#### Provided text:
☆ ☆ ☆

Some philanthropic kids are charismatic and outspoken, opening successful lemonade stand enterprises and charming buyers to donate profits. Others are leaders, organizing charity events and MC’ing in front of a crowd. There are even some brave souls who sing at nursing homes in the name of giving back.
These public efforts are commendable, but what about our other kids? What about the shy child who wants to give back but prefers quieter settings?
Rest assured there’s a place for you and your reticent child in the volunteerism scene. Here are five volunteer opportunities for kids who enjoy casual, predictable environments that don’t make them feel as if they’re on stage.
While a women’s and children’s center may overwhelm some young volunteers, their babies are a safe, predictable group to serve. When a young baby is in good hands, his mother is free to concentrate on the classes offered by most women’s resource centers. You may have already noticed your child’s love of younger kids. That’s because babies are perceived as dependent and non-judgmental. Babysitting, with your supervision, lets your child serve, and you may find they benefit emotionally from the time spent cuddling as well.
Tutor Kids Learning English
Most English as a second language (ESL) programs focus on parents. Contact one of them and see whether the families’ kids would like a one-on-one helper from another child. Because the material is simple and the work is clear, your little teacher might just flourish—and make a lifelong friend while they’re at it!
Foster a Stray
Many dogs and cats need a provisional home before achieving the “Ready to Adopt” status of shelter animals. Other times, pet owners drop their pets off at the shelter in the event of a natural (or personal) disaster, hoping to return. Whatever the backstory, there are always foster pets who need a temporary, quiet, stable, nurturing environment—and more timid kids are perfect for the job. To get started, contact your local SPCA office or branch of The Humane Society.
Make Calming Bottles
Therapists who work with autistic or sensory processing disorder children know the value of a calming bottle and often appreciate the donation of tools that soothe overstimulated patients. Before getting started, call ahead to be certain your local practitioners would be receptive to a donation of calming bottles. Once you get the green light, craft your own. Here’s how.
Fill an empty water bottle with clear hand soap, leaving about an inch at the top. Next, fill the bottle the rest of the way with dish soap and stir. Then add a small handful of pony beads and a pinch of glitter. Seal the bottle by lining the cap with a drop of superglue and twisting it on to ensure the recipient can’t open it.
Once the glue dries, turn your calming bottle right side up. The contents will slowly drift down, reaching the bottle’s bottom in about four minutes.
As you watch the contents settle, envision heightened emotions settling along with them. To change the bead’s speed of travel, toy with the proportions of hand soap to dish soap.
In her book, The Hidden Gifts of the Introverted Child, Dr. Marti Olsen Laney states that shy kids, or “Innies” as she lovingly calls them, are hardwired to excel in creative arts and compassion. Thus when you share this crafty volunteer opportunity with your own, don’t be surprised if she takes off with her own quirky soother designs.
Bake for Others
Forget the traditional bake sale and host a bake give instead! Simply invite your child into the kitchen to make his favorite sweet treat together, and once cool, separate into baggies. Pile into the car and visit your child’s favorite nonprofit to support the people operating them. Make your surprise visit time-specific, so if you’ve made muffins, go in the morning. Deliver pretzels midday and cookies late afternoon.
For quieter children, routine is important. Start slow, and devote a small chunk of time to philanthropic work each week. Once you’re in a rhythm together, they may find the groove they’ve always craved to really make a difference. Have you seen any good volunteer opportunities for kids who prefer predictability and general quiet? Tweet your ideas to @TomsofMaine.
Image sources: Flickr | Bethany Johnson
This article was brought to you by Tom’s of Maine. The views and opinions expressed by the author do not reflect the position of Tom’s of Maine.
Why It’s Good
Just because your kids are introverted doesn't mean they can't get involved in the community. These volunteer opportunities for kids are simple yet predictable and inspire the deep sense of purpose that usually only accompany those achievements famous philanthropists have done in the bright spotlight. And as a parent, you'll get the front-row seat to see your child offer her unique gifts to others.

☆ ☆ ☆

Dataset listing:
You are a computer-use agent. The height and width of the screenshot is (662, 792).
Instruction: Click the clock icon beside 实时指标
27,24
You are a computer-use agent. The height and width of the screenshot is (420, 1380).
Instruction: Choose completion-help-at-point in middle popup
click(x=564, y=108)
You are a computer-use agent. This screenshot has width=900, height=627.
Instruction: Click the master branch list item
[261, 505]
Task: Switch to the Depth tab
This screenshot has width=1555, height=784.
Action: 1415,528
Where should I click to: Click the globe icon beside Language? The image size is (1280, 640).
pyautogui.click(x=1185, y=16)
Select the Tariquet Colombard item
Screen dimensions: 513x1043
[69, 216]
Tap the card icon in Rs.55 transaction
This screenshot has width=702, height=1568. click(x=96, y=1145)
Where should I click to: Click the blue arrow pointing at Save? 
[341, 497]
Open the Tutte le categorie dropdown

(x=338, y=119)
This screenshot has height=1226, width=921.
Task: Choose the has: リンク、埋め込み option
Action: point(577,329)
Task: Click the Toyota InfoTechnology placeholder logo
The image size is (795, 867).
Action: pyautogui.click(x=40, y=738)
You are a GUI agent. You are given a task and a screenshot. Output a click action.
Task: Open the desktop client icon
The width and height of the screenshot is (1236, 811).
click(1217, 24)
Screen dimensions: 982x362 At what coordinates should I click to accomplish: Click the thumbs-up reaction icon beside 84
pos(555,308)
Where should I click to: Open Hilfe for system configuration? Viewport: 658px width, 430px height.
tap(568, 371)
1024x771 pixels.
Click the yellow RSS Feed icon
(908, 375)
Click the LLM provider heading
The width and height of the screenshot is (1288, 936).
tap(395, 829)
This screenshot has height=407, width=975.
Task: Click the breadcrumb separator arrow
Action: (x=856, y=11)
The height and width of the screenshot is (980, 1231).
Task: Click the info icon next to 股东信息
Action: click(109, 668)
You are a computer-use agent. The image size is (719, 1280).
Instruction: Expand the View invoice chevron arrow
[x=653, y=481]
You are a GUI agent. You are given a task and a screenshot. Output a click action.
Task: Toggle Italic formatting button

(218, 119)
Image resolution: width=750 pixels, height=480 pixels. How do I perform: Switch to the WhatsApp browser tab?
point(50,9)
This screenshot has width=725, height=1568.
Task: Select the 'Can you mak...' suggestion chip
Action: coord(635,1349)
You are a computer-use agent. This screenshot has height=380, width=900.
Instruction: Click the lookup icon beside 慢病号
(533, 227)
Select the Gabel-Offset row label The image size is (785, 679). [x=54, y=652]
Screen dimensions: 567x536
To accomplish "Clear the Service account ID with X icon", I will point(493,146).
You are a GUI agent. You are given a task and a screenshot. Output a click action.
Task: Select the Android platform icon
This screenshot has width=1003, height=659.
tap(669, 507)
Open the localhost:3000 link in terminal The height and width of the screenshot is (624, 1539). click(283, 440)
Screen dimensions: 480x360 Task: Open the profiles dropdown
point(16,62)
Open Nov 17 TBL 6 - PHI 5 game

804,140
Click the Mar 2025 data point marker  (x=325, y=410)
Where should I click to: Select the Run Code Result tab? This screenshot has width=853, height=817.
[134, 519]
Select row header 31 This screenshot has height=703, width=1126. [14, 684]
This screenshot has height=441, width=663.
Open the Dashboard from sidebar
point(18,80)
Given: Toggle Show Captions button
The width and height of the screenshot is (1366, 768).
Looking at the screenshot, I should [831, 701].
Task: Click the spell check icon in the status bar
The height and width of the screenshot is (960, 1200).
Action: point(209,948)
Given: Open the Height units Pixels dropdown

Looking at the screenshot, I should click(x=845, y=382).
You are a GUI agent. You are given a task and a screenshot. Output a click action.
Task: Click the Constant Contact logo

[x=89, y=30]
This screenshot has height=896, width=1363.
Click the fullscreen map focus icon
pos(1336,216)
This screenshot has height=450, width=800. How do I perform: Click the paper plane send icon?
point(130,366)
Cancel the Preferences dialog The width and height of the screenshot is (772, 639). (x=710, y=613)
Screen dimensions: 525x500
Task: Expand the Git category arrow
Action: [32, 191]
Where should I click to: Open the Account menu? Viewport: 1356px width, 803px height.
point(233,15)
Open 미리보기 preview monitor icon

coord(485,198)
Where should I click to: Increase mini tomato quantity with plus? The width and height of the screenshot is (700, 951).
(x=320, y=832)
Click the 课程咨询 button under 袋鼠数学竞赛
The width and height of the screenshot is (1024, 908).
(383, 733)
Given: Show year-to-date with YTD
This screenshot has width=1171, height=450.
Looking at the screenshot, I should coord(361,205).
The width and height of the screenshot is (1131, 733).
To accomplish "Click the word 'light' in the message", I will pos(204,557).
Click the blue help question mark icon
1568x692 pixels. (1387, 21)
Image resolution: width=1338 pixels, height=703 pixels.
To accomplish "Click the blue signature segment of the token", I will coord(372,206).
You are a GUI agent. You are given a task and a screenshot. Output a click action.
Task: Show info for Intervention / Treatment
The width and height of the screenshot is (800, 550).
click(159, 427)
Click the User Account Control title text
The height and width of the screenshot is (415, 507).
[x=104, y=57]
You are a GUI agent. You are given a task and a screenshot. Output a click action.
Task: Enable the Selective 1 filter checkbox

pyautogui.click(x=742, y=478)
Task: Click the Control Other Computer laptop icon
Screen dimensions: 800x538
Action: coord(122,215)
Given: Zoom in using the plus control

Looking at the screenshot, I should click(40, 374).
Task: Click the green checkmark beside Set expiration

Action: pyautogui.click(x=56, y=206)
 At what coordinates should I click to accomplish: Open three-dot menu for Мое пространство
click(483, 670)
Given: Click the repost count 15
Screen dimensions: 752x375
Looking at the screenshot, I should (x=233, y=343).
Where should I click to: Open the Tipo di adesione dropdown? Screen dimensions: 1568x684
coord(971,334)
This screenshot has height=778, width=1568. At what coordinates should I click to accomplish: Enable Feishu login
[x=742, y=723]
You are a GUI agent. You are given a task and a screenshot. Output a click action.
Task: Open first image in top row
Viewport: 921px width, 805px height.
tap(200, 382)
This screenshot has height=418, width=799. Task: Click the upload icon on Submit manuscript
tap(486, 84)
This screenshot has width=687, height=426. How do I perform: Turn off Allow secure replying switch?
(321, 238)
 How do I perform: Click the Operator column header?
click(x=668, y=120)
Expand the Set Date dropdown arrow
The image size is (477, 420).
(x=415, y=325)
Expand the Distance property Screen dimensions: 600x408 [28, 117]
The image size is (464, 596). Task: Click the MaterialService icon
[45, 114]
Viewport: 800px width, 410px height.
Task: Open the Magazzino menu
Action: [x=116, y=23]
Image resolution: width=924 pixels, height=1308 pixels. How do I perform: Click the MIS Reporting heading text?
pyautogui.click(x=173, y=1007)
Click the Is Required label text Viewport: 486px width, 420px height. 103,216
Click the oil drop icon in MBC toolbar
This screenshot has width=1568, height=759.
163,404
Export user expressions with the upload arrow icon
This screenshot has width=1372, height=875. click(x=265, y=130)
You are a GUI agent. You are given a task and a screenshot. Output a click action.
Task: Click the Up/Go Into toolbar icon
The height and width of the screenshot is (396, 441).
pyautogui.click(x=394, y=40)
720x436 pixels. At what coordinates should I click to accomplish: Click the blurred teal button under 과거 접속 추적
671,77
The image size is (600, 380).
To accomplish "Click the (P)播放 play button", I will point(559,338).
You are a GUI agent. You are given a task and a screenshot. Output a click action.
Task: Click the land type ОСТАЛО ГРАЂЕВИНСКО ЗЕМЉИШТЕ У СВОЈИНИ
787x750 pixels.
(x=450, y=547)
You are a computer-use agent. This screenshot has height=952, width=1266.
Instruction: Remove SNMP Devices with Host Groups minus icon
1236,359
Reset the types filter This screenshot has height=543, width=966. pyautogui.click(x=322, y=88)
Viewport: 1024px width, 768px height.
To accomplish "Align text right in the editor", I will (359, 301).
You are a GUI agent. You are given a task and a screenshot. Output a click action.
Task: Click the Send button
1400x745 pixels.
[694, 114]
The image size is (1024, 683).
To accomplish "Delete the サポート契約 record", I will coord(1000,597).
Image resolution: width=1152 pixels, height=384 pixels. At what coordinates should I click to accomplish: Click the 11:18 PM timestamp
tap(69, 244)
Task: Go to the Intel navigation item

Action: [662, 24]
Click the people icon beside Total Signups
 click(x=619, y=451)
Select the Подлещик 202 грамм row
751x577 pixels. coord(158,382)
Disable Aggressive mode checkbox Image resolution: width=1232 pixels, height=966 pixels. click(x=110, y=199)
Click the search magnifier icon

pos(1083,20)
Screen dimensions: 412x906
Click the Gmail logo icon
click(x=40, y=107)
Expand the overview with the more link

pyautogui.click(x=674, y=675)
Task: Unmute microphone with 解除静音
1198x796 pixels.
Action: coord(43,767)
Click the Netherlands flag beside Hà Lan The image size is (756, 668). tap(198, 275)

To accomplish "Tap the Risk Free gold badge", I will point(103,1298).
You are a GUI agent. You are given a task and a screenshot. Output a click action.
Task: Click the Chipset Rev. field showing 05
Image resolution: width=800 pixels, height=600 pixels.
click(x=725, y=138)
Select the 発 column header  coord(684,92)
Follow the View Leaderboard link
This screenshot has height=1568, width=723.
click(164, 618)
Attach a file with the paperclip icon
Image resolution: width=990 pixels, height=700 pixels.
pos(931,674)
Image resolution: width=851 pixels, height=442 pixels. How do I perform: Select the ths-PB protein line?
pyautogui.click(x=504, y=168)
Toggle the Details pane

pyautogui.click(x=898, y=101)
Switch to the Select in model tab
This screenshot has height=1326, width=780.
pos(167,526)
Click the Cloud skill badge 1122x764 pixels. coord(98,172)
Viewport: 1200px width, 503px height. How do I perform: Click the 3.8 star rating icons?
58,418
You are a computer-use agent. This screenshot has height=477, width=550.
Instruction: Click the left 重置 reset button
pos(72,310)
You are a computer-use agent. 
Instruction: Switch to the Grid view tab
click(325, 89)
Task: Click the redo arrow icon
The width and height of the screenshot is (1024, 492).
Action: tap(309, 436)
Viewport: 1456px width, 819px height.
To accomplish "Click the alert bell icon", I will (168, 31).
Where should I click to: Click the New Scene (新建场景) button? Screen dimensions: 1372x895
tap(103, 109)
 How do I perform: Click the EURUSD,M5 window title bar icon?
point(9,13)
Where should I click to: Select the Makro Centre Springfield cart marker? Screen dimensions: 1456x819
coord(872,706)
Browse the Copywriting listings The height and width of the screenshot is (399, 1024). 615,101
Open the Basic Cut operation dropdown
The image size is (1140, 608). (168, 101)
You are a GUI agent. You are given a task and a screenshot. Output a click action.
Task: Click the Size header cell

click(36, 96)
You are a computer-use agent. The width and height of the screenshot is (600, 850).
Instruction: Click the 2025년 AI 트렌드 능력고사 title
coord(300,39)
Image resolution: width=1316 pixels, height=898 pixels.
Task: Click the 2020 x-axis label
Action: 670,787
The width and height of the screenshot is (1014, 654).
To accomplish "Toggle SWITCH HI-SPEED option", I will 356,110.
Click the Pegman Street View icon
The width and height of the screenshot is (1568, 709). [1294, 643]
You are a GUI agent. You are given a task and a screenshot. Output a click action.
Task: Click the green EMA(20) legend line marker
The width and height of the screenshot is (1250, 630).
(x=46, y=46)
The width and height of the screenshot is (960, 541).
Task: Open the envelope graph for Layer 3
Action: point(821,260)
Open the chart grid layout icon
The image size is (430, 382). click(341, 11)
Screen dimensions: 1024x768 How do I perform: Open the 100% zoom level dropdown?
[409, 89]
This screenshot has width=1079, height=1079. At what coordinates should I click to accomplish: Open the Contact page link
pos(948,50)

☆ ☆ ☆

#### Brief A:
According to the volunteer article, why might a child already show a love of younger kids?
#### Brief B:
Reproduce the passage from the volunteer article that begins at the words "Fill an empty" and stops after "can’t open it.".
None of the listing is needed here.

#### Exercise result A:
Babies are perceived as dependent and non-judgmental.

#### Exercise result B:
Fill an empty water bottle with clear hand soap, leaving about an inch at the top. Next, fill the bottle the rest of the way with dish soap and stir. Then add a small handful of pony beads and a pinch of glitter. Seal the bottle by lining the cap with a drop of superglue and twisting it on to ensure the recipient can’t open it.